I've posted the same question on stackoverflow (link) as well. I will post any solution I get there.
I was trying to understand using many columns in the IN query and came across this statement.
SELECT (1, 2) IN (SELECT c1, c2 FROM VALUES(1, 2), (3, 4) AS (c1, c2));
Its output is as follows
(named_struct('1', 1, '2', 2) IN (listquery())) |
true |
I tried using named_struct directly as follows
SELECT NAMED_STRUCT('1', 1, '2', 2) IN (SELECT c1, c2 FROM VALUES(1, 2), (3, 4) AS (c1, c2));
It gives the following error
Cannot resolve "(named_struct(1, 1, 2, 2) IN (listquery()))" due to data type mismatch:
The number of columns in the left hand side of an IN subquery does not match the number of columns in the output of subquery.
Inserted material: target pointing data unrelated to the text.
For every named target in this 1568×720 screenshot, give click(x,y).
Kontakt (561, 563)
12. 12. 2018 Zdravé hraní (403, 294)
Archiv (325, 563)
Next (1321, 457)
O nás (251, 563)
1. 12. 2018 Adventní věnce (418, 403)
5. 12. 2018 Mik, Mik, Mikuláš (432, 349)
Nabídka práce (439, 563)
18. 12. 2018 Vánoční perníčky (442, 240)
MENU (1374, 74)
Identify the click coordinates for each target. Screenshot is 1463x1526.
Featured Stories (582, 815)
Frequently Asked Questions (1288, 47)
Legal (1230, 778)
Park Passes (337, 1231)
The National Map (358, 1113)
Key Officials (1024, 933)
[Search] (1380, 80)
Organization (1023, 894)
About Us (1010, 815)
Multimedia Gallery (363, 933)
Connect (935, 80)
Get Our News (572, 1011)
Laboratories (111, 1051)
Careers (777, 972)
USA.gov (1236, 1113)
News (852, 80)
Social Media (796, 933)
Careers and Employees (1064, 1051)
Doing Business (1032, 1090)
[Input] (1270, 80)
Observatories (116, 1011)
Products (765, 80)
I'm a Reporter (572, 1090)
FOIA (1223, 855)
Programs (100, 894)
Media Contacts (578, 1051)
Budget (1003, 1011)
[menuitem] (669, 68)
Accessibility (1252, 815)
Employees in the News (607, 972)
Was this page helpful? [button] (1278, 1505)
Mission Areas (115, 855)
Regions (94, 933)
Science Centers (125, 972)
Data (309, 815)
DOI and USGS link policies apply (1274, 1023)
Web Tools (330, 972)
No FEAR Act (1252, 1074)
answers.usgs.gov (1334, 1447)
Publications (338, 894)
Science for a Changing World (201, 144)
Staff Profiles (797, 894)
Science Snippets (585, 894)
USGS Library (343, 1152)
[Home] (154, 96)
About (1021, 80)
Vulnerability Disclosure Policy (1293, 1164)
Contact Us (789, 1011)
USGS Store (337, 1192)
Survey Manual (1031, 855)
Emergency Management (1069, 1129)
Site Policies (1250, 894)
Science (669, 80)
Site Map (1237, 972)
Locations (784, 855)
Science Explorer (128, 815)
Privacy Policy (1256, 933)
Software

Left hand side columns(length: 1): ["named_struct(1, 1, 2, 2)"],
right hand side columns(length: 2): ["c1", "c2"].;
line 1 pos 36;
'Project [unresolvedalias(named_struct(1, 1, 2, 2) IN (list#1529887 []), None)]
: +- Project [c1#1529888, c2#1529889]
: +- SubqueryAlias AS
: +- LocalRelation [c1#1529888, c2#1529889]
+- OneRowRelation
Why does the number of columns becomes an issue now? The above query works fine even when I replace named_struct with struct.
Any help is appreciated.